In fact, I'm pretty sure I've seen this one, Here It Goes Again, before, when it first came out, although I didn't remember the band or the song: an intricately choregraphed dance routine featuring the four band members and six treadmills, which looks as though it's done entirely in one take (if it's not, heaven knows where the cuts are). I gather it won some awards three or four years ago, and it seems to have since become a popular routine for American high school kids to copy in talent shows.

However, their crowning glory seems to have come with the song This Too Shall Pass, from their latest album Of The Blue Color Of The Sky. The original video, which looks as if it was made on a fairly slender budget, is pretty damned good (camouflage seems to be one of their particular interests). But then, it seems, they managed to get some sponsorship to do something much more elaborate: "OK Go vs. the Rube Goldberg machine". Stunning.

[Rube Goldberg is the American equivalent of England's Heath Robinson, a contriver of wondrously complex and improbable mechanisms such as those in the Mouse Trap game which we all used to play when we were four.]

4 comments:

JES said...

Glad you liked that.

There's a "making of the OK Go Rube Goldberg video" video around, too. At one point one of the guys was discussing how many tries it required to get it all in one take; he said they didn't even count all of the attempts, because something would go wrong so early in the take that it didn't really feel like a re-take.

They also mentioned how the device has to be set up with all the really complicated stuff earlier on, gradually becoming simpler to execute -- because you didn't want to get (say) 75% through and risk blowing it on some fantastically complicated bit. Counter-intuitive, that -- sort of an anti-narrative, with the climax at the start and then all downhill from there.

Froog said...

I might have to go back again and look for that. I only saw a very short 'making of' that didn't really have any commentary at all.

I do not believe it's one take. The bit in the tunnel, for example, could obviously have been used to mask a break; but I suspect there are also a few subtler ones, where the camera passes behind pillars or scaffolding for a moment. And there's surely not enough time at the end for everyone to get in position for the 'firing squad' - there must be some kind of chicanery going on just before that, I think. But it's very, very clever how they managed to make it look like one take.

Froog said...

I sent the link to this video to several friends in America and the UK. Some of them were imprudent enough to show it to their children, and are now facing demands of "build one for me".

My old college buddy, Ned, a physicist with a bent for engineering, has already knocked up a modest "Mk 1" in the playroom. I predict that Mk 4 or Mk 5 will probably occupy - and perhaps involve the demolition of - most of the barn next to his farmhouse.

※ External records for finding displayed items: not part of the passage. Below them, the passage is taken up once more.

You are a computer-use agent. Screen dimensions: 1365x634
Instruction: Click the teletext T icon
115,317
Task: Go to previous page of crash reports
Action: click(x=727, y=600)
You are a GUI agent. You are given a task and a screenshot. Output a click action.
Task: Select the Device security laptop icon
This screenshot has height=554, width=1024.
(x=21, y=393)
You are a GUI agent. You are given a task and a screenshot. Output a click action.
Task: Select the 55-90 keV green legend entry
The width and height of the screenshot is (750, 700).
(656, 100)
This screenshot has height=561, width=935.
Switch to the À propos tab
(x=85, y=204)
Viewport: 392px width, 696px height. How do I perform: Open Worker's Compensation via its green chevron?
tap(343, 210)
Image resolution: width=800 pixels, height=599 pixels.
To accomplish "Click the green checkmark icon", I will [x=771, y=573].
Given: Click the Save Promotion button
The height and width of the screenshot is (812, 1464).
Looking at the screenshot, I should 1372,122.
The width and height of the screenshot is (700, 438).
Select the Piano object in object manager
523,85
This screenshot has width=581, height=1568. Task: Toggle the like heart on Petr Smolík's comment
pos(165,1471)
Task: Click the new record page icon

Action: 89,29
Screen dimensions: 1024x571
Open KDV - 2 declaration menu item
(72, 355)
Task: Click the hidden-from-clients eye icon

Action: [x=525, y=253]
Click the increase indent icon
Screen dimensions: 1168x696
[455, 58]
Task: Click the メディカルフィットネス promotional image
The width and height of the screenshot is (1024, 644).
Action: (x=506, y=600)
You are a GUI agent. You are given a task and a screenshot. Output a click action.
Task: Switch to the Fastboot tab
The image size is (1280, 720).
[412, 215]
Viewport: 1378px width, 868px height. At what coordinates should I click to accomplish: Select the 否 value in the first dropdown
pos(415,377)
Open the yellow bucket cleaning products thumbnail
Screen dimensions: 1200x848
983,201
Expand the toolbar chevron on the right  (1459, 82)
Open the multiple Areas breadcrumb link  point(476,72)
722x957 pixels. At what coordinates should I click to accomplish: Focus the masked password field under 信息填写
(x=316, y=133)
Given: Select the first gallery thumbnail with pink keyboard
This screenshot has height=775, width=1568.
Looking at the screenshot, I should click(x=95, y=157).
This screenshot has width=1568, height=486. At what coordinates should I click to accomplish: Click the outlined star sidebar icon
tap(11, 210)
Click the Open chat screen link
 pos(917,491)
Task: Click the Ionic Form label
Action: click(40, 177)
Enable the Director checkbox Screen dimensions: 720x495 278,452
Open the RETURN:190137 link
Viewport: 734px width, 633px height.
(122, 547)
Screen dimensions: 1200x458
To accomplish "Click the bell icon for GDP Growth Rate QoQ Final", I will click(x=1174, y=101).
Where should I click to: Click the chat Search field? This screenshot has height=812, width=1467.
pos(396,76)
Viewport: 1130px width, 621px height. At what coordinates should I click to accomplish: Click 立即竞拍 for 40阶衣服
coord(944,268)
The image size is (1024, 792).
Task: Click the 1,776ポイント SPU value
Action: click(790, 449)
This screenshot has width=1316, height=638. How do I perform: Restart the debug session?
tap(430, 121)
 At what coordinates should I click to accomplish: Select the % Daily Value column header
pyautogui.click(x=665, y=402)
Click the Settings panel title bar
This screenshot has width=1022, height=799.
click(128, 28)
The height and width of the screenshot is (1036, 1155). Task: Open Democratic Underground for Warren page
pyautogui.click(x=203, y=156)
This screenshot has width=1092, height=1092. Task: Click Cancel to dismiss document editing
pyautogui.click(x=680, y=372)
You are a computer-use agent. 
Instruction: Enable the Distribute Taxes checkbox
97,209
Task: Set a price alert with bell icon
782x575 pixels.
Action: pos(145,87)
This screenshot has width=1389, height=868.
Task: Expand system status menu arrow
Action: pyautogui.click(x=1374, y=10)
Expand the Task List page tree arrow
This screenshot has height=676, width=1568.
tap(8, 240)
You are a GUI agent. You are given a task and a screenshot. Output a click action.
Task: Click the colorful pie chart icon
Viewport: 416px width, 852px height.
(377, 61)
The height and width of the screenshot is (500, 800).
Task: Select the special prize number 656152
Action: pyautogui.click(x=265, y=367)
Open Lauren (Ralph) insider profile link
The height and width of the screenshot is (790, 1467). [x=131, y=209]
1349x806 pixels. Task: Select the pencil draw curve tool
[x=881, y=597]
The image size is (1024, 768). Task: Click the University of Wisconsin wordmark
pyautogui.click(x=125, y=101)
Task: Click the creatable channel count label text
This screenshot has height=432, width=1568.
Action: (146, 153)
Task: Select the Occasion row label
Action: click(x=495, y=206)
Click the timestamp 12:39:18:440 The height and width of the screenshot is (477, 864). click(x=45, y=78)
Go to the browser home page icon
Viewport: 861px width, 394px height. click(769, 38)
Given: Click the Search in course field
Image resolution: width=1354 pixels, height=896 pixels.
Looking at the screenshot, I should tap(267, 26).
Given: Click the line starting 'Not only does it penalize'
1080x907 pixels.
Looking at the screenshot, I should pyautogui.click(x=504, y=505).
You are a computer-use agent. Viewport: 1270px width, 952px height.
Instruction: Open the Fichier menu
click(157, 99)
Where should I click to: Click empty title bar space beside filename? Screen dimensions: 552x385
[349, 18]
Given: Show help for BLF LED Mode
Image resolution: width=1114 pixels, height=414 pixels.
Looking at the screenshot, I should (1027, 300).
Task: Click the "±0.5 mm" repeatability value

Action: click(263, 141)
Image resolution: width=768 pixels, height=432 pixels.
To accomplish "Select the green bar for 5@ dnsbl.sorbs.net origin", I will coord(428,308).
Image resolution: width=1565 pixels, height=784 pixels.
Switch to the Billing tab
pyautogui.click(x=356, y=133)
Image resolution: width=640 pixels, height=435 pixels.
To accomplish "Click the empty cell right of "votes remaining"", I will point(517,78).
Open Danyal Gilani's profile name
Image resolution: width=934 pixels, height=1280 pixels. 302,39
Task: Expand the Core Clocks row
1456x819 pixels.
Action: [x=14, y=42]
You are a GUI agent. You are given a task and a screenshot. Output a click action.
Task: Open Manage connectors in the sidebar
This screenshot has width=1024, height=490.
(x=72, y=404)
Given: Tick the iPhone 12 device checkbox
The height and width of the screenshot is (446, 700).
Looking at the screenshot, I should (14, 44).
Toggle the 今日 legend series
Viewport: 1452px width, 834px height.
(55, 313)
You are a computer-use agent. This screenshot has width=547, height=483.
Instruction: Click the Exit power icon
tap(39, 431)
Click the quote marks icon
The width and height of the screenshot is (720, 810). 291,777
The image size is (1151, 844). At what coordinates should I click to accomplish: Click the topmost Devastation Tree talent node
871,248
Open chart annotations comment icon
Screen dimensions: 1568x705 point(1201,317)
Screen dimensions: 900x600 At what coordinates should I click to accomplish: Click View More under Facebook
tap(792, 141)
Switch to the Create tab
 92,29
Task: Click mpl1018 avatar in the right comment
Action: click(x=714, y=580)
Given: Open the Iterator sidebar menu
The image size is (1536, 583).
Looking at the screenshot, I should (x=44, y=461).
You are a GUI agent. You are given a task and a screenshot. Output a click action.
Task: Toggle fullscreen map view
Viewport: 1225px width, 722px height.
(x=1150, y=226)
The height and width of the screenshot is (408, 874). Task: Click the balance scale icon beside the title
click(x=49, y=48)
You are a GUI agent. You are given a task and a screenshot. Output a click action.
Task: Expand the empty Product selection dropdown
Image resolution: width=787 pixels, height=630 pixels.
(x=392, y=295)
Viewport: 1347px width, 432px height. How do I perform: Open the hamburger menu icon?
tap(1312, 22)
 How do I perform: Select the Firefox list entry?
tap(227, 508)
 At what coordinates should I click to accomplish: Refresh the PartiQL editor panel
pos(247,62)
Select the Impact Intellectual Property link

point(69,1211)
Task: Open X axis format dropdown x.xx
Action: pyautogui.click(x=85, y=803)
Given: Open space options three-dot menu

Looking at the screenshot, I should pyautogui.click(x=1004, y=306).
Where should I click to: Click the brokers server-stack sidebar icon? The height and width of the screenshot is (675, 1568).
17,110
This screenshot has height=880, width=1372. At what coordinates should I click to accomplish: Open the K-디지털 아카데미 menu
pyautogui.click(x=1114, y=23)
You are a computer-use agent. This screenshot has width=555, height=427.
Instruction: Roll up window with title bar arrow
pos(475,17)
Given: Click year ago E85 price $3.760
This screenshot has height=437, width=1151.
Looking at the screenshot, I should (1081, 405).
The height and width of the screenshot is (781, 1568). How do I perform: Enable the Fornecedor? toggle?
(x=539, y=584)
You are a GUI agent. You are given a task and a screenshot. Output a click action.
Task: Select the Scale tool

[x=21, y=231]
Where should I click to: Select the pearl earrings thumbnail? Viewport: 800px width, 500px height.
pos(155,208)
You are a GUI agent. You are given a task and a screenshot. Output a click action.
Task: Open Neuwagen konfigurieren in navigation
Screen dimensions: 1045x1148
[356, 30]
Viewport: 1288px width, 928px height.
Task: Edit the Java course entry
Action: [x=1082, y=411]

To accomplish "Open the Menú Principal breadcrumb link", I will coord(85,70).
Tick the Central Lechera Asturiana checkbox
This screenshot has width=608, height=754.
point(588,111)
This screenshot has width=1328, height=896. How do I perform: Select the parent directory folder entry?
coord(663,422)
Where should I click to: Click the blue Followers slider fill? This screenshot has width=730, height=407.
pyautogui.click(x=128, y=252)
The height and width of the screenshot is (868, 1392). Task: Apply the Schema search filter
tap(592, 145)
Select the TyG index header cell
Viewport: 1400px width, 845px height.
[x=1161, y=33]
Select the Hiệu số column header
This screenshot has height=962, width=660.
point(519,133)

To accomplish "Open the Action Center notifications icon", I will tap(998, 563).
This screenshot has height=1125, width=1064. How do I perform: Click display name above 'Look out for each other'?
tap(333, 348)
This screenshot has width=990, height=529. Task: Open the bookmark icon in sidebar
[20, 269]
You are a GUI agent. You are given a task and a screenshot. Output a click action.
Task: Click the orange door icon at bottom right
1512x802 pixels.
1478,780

What have I started? What have you started, OK Go?

Froog said...

OK Go have posted this video on their website, interviewing the producer, director, and cinematographer involved in making the 'Rube Goldberg' video. It's a jokey affair, and they fight shy of addressing the question of how much of the finished video might be from a single continuous take, but they do admit that they shot over 80 partial takes (the machine, unsurprisingly, kept failing).